Сколько неисчислимых радостей было у нас! Сколько чудес!
Зонтики, зубные щетки (их давным-давно уже нет!), спички (и их нет).
– Спички – это были такие чудесные палочки. Если потрешь эту палочку о шершавую поверхность, то на конце ее появлялся огонь. Из этой маленькой палочки каждый мог добыть и свет, и тепло. В каждой жил сухой огонек. Кто хотел, мог хоть полный карман набить себе таких огоньков. Люди носили огоньки с собой в коробке, и никто не удивлялся – скучно жили, не понимали своей радости…

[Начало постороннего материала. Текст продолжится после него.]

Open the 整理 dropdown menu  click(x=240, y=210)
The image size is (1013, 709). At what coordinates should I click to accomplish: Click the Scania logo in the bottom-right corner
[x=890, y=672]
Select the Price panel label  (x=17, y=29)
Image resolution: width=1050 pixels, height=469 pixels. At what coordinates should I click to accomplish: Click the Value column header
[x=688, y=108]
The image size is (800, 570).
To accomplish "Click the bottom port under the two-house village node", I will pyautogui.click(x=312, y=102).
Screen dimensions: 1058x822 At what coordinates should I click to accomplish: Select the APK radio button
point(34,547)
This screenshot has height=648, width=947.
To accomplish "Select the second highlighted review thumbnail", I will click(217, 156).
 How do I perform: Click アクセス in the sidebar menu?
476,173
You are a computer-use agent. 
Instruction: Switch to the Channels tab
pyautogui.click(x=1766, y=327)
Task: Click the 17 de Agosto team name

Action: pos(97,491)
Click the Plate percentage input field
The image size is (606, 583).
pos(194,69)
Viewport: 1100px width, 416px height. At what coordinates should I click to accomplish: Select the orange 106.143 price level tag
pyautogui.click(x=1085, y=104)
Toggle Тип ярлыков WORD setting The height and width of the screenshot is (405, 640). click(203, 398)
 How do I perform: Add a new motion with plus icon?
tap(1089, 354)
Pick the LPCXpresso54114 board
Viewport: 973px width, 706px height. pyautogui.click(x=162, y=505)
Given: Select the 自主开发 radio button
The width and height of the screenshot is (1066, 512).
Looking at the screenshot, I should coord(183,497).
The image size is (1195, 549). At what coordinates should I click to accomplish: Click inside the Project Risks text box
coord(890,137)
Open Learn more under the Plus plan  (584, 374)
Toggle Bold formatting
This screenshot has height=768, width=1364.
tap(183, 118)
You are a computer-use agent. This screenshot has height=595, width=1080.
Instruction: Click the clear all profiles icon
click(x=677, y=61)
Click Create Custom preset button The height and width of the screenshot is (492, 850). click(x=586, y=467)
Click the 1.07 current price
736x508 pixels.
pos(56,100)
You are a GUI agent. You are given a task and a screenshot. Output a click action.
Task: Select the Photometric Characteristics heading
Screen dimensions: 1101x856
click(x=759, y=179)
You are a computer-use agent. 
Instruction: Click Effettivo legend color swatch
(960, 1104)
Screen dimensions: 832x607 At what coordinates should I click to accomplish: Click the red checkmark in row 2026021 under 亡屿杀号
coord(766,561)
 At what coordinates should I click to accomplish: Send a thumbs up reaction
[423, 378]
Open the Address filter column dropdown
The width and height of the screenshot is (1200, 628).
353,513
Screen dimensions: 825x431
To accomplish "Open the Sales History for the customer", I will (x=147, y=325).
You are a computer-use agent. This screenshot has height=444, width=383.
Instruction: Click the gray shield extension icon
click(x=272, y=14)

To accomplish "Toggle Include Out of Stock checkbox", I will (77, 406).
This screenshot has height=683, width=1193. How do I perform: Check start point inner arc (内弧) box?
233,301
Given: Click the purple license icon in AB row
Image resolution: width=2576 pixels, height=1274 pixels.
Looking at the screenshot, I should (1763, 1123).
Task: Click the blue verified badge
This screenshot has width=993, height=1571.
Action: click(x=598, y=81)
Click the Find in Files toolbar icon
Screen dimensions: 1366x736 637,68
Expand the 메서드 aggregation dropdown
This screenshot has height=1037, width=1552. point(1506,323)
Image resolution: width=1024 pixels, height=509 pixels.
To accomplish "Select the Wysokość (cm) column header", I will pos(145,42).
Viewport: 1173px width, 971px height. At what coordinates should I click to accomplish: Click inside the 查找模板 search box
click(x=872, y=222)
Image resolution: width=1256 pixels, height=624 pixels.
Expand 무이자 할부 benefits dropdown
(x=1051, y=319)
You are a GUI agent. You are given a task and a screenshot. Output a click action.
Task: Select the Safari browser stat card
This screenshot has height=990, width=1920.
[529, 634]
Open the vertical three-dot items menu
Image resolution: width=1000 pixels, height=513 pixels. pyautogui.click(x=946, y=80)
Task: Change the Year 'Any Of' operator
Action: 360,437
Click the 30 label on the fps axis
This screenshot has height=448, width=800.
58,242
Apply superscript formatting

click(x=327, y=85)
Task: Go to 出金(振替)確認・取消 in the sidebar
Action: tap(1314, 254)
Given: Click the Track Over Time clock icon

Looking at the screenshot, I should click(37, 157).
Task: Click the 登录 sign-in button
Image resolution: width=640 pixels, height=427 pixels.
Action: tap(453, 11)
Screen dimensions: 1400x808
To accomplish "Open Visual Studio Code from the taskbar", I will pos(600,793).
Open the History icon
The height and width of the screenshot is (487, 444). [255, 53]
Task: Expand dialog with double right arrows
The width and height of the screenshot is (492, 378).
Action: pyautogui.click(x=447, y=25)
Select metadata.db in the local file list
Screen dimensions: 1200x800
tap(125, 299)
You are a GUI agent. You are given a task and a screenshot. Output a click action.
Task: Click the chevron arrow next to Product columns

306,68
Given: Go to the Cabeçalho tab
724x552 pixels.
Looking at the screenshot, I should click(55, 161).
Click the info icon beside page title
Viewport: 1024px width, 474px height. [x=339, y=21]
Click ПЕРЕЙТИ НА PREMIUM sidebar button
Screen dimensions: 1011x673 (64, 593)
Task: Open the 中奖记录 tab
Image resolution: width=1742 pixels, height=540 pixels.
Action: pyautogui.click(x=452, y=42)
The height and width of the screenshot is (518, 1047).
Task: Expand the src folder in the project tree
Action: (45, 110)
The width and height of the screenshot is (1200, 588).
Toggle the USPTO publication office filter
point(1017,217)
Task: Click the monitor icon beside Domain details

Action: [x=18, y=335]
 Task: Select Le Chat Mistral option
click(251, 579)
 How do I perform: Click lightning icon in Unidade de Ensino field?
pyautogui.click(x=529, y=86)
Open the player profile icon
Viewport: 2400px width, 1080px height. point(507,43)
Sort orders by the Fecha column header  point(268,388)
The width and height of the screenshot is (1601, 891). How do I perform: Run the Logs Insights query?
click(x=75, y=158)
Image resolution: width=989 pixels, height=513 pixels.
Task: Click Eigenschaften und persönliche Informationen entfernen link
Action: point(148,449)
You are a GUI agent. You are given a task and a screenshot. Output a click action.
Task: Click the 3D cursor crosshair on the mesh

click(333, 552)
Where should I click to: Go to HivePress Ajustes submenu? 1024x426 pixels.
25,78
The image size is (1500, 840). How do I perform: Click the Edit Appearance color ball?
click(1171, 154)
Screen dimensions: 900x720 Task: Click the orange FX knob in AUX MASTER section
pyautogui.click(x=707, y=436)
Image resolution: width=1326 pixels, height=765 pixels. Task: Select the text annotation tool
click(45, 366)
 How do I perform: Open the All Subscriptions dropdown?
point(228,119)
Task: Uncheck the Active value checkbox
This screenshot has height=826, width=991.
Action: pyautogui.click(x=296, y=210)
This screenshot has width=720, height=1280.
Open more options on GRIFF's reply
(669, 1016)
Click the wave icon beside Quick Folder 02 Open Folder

Вот живу теперь в стране больших и малых чудес и снова привыкла к ним, и не чувствую, что в них радость.
Только когда вижу карандаш, простой карандаш номер второй, вспоминаю я о том моем совдепском последнем и думаю:
– Какой ты красивый, шестигранный, душистый! Как можно не замечать тебя и всех тех милых маленьких чудес, которые живут с нами и радуют нас, и умирают там в Совдепии. Неужели уже забыли тебя там, и дети только во сне вспоминают удивительное имя твое – «ка-ран-даш»!
Школа философов-стоиков утверждала, что ни одно произнесенное человеком слово не исчезает и что в мировом пространстве оно живет вечно.
Итак, как с тихим отчаянием заметил один из современных нам нефилософов, – мировое пространство заполнено человеческой брехней.